Compte joint des époux – Présomption simple d'indivision – Fonds propres (oui)

Contrat d'habitation-capitalisation – Donation déguisée (oui)

Succession – Recel successoral (oui)

Résumé🔗

Si par application de l'article 1246 du Code civil, le solde du compte joint est réputé appartenir indivisément par moitié à chacun des époux, c'est à la condition qu'il ne soit pas établi qu'il n'aurait été alimenté que par un seul. Ayant relevé d'une part que le 9 février 2009, e. B. a perçu la somme de 480.608,53 euros correspondant au prix de vente de ses droits indivis dans un appartement qui, hérité de ses parents, lui appartenait en propre, d'autre part que d. A., qui détient les relevés du compte joint mais s'abstient de les produire, ne précise pas le montant des sommes qu'elle aurait elle-même versées sur ce compte joint et que la seule production d'une attestation de versement d'allocations familiales d'un montant de 3.101,68 euros pour la période du 1er janvier 2008 au 31 décembre 2008 pour l'enfant v. B. est insuffisante à établir l'existence sur le compte joint des époux de versements importants faits par d. A. entre le 17 mars 2009 et le 8 juin 2010, la Cour d'appel a pu retenir que le compte joint avait été alimenté par e. B. au moyen de fonds propres pour un montant de 480.608,53 euros le 17 mars 2009 puis par ses salaires et sa pension de retraite. d. A. ne soutenant pas avoir versé la moindre somme sur le compte joint entre le 17 mars 2009, date à laquelle ce compte a été alimenté par le prix de vente de l'appartement de e. B., somme lui appartenant en propre, et le 8 juin 2010, date de conclusion du contrat habitation-capitalisation, la cour d'appel a pu considérer que la somme ayant servi à financer le contrat habitation-capitalisation appartenait en propre à e. B., d. A. étant ainsi privée du bénéfice de la présomption d'indivision découlant de l'article 1246 du Code civil non parce que la Cour aurait relevé une disparité entre les gains et virements des époux ou parce qu'elle n'aurait pas rapporté la preuve de « virements importants » mais parce que d. A. n'a pas rapporté la preuve du moindre virement sur la période écoulée entre l'encaissement de la somme de 480.608,53 euros, propre à son mari, et la conclusion du contrat habitation-capitalisation.

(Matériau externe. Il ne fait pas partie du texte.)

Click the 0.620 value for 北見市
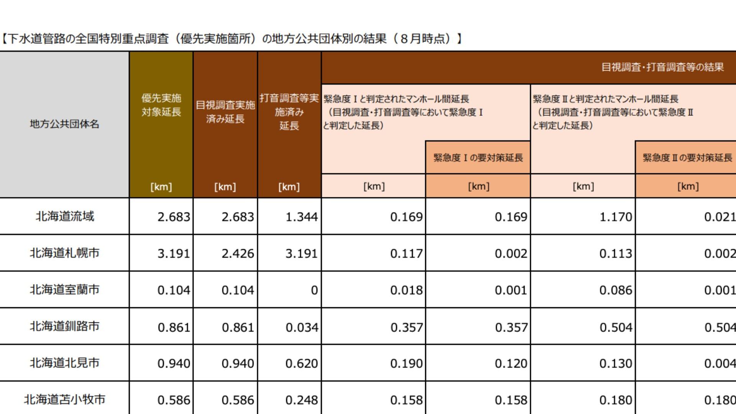 coord(301,363)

Ayant relevé que le contrat habitation-capitalisation souscrit par d. A. portait sur le bien loué par les époux A. B. en octobre 2009 et que le 8 juin 2010 e. B. a renoncé au bénéfice du bail, alors que dans le même temps il a permis à son épouse de disposer à hauteur de 425.928,38 euros de fonds propres qu'il avait déposés sur le compte joint pour souscrire en son seul nom un contrat habitation-capitalisation sur ce même bien immobilier, la Cour d'appel en a déduit qu'e. B. a ainsi dissimulé la nature réelle de l'opération, dès lors que le contrat habitation-capitalisation portant sur le bien immobilier dont le couple était initialement locataire, a été souscrit au seul nom de l'épouse mais financé par ses fonds propres caractérisant ainsi la dissimulation de l'origine des fonds au sens de l'article 954 du Code civil. La Cour d'appel a également pu déduire l'intention libérale d'e. B. de la souscription au seul nom de d. A. du contrat habitation-capitalisation portant sur le bien dont les époux étaient initialement tous les deux locataires et le financement de ce contrat au moyen des fonds propres d'e. B. sans que cela ne soit mentionné dans l'acte. Ces opérations ayant enrichi le patrimoine de d. A. sans contrepartie pour e. B., la Cour d'appel a pu en déduire l'intention libérale d'e. B. Ayant enfin relevé que d. A. ne précise pas la nature de la carrière qu'elle aurait abandonnée pour suivre e. B. ni les ressources qu'elle lui procurait ni ne produit aucune pièce à ce sujet et que lorsqu'elle s'est mariée avec e. B., les deux enfants de celui-ci issus d'une précédente union, étaient âgés respectivement de 20 ans et de 17 ans et ne nécessitaient donc plus de soins ni d'une surveillance à temps plein et qu'enfin elle n'a pas participé à l'activité professionnelle de son époux, la Cour d'appel a pu retenir qu'il résulte de ces éléments qu'il n'est pas établi que d. A. veuve B. ait eu une activité au foyer ayant excédé sa contribution normale aux charges du mariage, susceptible de justifier une rémunération et que la preuve n'était pas rapportée qu'e. B. était animé à son égard d'une intention rémunératoire. Il s'ensuit qu'aucun des griefs du moyen ne peut être accueilli.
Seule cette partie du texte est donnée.